» **Problems to solve**
a - Return the portion of the CNTK installation text starting at "Install CNTK on" and ending at "Jupyter Notebook itself.", copied word for word.
b - Name every person the CNTK installation text credits with compiling and distributing the CIFAR-10 image set.

» **Selected text**

Install CNTK on an HDInsight Spark cluster and upload the example Jupyter Notebook

Follow the instructions in the Azure Documentation to get your HDInsight cluster ready and upload the Jupyter Notebook. The steps below are covered in the Jupyter Notebook itself.

Load sample images into a Spark Resiliant Distributed Dataset or RDD

We will now use Python to obtain the CIFAR-10 image set compiled and distributed by Alex Krizhevsky, Vinod Nair, and Geoffrey Hinton. For more details on the dataset, see Alex Krizhevsky's Learning Multiple Layers of Features from Tiny Images (2009).

Screen-element location entries:
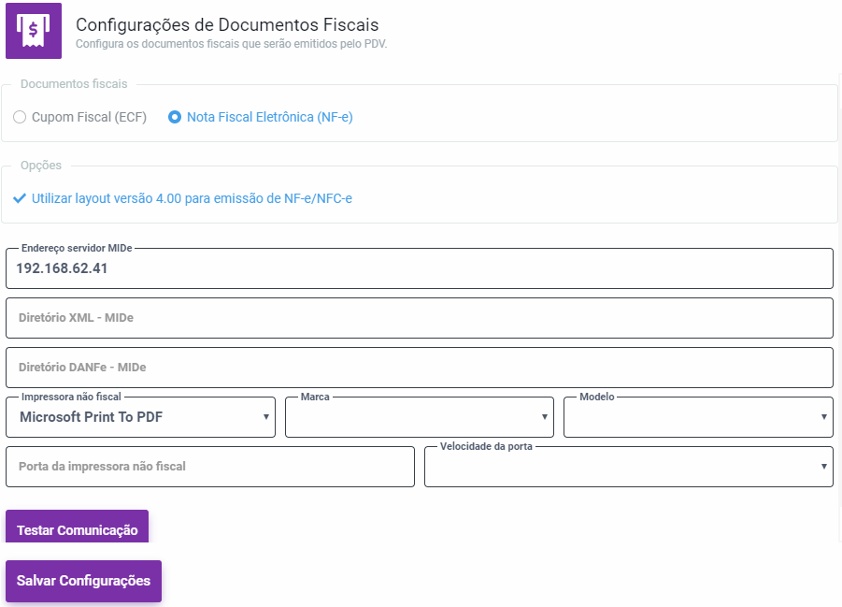This screenshot has width=842, height=607.
Task: Click the Impressora não fiscal dropdown arrow
Action: [266, 417]

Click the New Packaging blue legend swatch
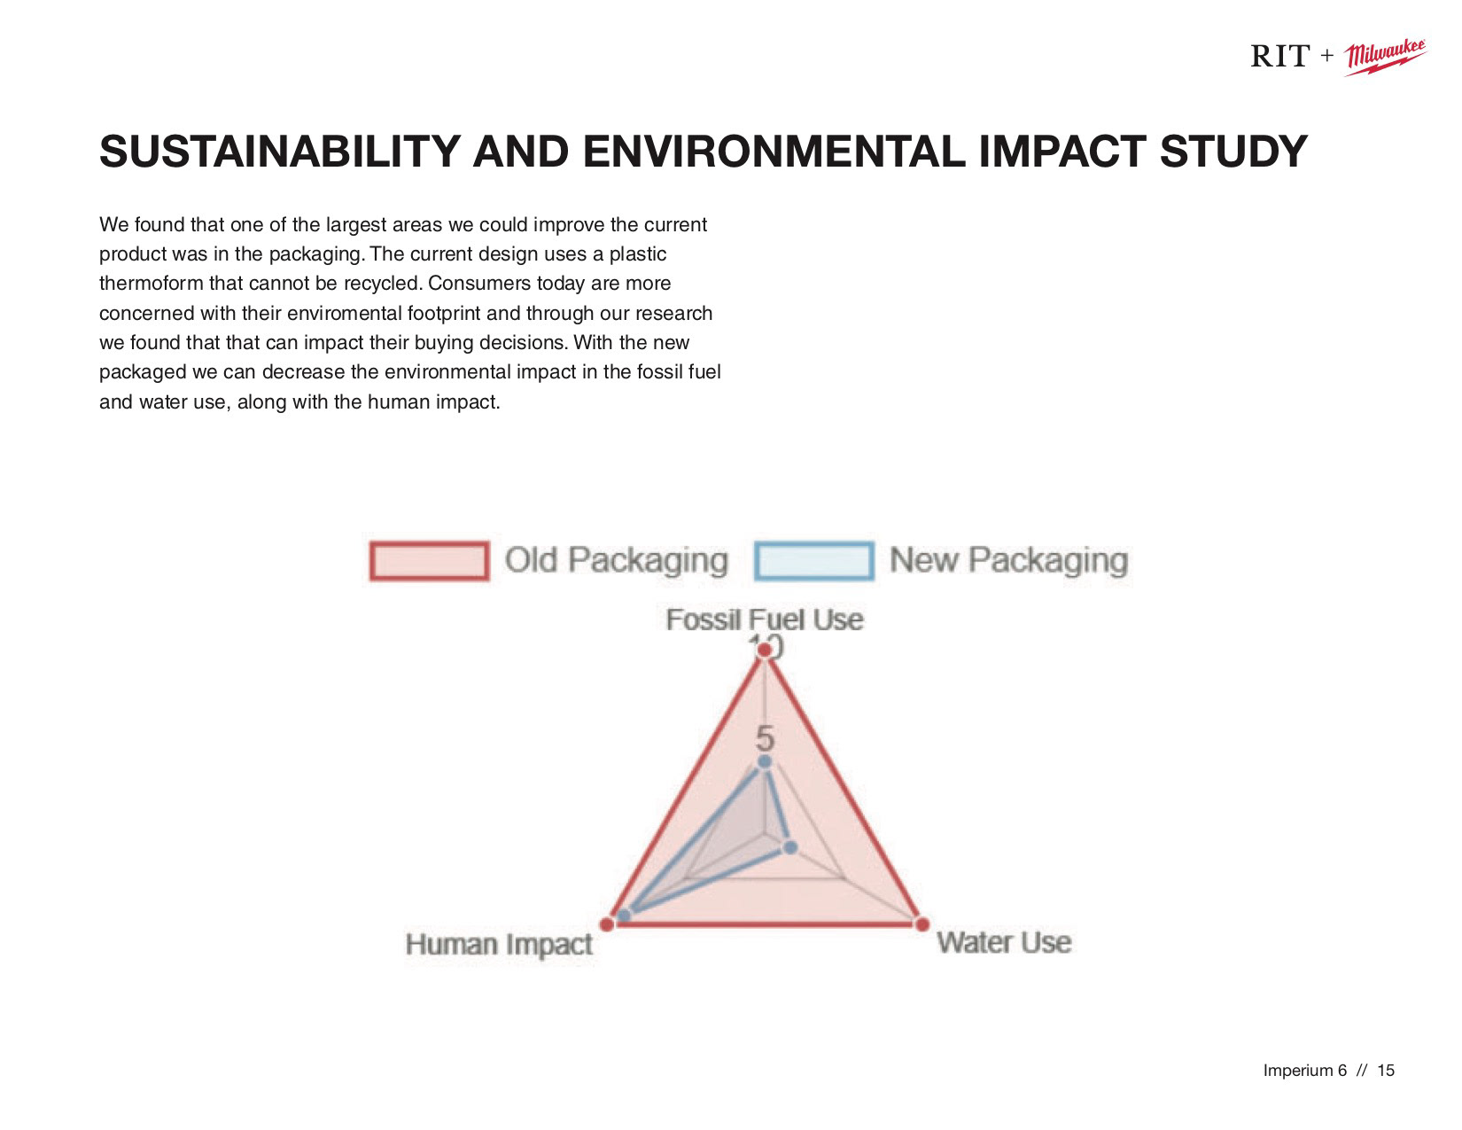814,561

» **Answers to the exercises**
a -
Install CNTK on an HDInsight Spark cluster and upload the example Jupyter Notebook

Follow the instructions in the Azure Documentation to get your HDInsight cluster ready and upload the Jupyter Notebook. The steps below are covered in the Jupyter Notebook itself.

b - Alex Krizhevsky, Vinod Nair, Geoffrey Hinton